Extracted records
┌──
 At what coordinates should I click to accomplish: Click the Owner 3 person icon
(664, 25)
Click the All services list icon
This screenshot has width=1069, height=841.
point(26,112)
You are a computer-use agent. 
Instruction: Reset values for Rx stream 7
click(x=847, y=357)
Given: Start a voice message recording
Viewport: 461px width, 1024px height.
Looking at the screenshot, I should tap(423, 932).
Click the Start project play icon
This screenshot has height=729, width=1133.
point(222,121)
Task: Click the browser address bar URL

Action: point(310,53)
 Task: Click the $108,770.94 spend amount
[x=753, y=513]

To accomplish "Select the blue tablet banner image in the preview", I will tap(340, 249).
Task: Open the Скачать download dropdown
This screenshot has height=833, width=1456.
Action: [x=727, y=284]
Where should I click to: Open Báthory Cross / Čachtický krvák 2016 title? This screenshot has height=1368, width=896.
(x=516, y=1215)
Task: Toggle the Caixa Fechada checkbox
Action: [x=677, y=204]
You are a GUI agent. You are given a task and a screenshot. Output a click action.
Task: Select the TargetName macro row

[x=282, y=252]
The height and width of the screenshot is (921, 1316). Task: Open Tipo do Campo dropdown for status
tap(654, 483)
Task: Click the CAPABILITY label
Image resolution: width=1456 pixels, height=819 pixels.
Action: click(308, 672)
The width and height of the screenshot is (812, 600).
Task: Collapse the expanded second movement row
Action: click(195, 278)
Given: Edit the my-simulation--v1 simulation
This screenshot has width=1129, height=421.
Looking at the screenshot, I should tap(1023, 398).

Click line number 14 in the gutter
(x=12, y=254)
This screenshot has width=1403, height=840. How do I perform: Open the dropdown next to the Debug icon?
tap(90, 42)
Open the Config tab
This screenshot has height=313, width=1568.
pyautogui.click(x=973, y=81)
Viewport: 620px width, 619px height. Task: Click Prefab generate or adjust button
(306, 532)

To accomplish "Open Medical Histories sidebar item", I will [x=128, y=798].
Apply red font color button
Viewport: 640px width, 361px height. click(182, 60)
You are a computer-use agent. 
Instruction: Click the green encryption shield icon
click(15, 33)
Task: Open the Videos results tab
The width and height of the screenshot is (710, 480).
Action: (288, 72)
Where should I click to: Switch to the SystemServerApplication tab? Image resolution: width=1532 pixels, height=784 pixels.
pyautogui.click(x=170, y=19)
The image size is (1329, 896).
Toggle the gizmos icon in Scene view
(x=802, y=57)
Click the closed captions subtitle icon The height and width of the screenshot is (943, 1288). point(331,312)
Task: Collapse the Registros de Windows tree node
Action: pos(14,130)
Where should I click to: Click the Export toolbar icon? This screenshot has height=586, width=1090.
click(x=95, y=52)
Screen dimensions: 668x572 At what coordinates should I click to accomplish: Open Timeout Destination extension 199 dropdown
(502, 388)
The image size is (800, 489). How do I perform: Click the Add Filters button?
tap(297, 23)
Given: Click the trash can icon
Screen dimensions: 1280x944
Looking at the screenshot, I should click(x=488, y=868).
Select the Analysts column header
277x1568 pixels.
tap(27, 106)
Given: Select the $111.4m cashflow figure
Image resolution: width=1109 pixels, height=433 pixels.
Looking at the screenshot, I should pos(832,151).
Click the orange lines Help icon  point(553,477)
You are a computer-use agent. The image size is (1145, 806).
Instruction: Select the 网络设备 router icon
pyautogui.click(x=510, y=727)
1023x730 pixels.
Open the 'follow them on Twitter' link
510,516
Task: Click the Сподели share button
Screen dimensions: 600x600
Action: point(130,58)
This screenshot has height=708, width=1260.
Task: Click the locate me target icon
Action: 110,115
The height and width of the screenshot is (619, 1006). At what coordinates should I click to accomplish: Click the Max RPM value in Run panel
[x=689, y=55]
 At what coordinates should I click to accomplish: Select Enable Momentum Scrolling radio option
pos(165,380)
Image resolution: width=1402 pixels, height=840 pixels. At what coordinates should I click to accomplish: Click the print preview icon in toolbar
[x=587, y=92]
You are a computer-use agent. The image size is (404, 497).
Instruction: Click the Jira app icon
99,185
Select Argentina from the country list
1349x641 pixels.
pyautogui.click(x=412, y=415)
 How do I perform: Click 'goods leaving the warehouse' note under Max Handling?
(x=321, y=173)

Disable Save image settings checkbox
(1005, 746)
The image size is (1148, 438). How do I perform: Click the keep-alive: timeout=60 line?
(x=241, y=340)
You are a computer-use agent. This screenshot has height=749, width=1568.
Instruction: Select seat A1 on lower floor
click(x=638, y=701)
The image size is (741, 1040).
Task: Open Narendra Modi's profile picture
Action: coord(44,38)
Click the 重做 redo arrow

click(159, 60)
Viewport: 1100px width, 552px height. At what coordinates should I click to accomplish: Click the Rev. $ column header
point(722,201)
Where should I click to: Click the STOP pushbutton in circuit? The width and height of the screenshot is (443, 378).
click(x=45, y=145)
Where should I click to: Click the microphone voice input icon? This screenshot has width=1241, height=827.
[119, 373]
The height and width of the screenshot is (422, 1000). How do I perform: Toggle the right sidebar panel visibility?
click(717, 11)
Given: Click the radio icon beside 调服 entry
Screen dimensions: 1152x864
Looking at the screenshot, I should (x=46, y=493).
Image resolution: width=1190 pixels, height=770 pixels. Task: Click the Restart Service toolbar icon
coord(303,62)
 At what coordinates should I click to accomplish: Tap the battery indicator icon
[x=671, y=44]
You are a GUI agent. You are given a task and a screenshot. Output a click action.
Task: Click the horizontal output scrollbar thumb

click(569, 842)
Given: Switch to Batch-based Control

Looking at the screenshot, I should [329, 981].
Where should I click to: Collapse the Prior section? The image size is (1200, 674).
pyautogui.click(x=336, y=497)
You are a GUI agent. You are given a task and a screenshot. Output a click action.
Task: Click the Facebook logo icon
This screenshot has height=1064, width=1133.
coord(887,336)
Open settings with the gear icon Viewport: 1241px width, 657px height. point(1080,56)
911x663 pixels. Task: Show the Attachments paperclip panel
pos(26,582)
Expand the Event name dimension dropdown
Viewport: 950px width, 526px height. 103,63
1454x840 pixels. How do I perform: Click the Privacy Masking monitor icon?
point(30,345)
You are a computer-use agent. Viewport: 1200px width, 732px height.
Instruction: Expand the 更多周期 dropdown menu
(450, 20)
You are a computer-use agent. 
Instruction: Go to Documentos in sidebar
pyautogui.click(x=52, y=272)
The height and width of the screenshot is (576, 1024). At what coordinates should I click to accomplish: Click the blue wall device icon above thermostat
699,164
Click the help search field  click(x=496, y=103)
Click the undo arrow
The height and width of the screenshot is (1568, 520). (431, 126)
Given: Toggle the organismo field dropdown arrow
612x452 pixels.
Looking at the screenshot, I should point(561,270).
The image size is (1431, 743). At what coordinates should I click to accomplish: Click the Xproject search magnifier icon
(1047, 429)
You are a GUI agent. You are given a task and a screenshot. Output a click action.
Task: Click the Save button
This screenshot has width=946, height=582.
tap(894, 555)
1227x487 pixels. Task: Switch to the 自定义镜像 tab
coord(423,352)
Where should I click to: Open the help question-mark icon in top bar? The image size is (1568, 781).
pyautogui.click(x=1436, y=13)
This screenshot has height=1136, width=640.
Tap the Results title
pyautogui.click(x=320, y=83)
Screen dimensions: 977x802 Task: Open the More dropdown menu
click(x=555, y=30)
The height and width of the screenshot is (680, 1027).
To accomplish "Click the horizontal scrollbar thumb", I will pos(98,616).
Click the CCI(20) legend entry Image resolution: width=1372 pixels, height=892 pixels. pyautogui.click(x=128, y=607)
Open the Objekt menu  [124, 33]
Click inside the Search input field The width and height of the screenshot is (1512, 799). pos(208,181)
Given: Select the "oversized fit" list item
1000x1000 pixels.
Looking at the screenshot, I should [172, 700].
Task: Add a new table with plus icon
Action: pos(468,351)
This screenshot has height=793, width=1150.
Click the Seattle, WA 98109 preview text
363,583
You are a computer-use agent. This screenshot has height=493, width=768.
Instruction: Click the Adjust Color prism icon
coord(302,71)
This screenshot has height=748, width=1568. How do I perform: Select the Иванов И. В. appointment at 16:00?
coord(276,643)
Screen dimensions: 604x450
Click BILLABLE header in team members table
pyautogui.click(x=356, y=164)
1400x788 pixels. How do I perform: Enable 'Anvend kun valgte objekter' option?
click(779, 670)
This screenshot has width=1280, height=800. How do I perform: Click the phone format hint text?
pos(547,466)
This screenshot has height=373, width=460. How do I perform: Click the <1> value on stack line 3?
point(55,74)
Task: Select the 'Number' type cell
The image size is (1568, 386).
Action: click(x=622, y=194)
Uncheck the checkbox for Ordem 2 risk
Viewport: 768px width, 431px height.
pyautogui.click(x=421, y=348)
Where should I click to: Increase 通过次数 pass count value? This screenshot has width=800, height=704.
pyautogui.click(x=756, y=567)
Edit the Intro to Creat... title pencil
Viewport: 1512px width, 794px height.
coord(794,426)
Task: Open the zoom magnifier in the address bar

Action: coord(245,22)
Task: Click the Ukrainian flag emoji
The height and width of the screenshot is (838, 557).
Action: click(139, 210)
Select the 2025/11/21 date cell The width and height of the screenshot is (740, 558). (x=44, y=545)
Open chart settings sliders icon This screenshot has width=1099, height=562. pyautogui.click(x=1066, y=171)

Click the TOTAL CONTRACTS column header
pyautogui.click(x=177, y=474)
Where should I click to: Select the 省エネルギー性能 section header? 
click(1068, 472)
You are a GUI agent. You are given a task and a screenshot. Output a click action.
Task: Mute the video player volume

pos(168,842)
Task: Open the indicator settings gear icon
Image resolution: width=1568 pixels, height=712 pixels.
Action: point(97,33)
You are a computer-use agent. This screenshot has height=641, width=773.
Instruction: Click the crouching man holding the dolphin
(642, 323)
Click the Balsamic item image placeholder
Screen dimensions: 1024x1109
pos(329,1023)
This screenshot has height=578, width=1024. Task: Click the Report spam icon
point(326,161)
└──
Exercise prompt ▸
Rewrite the entries above as a numbered list, covering only the stretch from the line containing "Given: Start a voice message recording" through the line containing "will tap(340, 249).", and leave out any blank lines.

Finished exercise ▸
1. Given: Start a voice message recording
2. Viewport: 461px width, 1024px height.
3. Looking at the screenshot, I should tap(423, 932).
4. Click the Start project play icon
5. This screenshot has height=729, width=1133.
6. point(222,121)
7. Task: Click the browser address bar URL
8. Action: point(310,53)
9.  Task: Click the $108,770.94 spend amount
10. [x=753, y=513]
11. To accomplish "Select the blue tablet banner image in the preview", I will tap(340, 249).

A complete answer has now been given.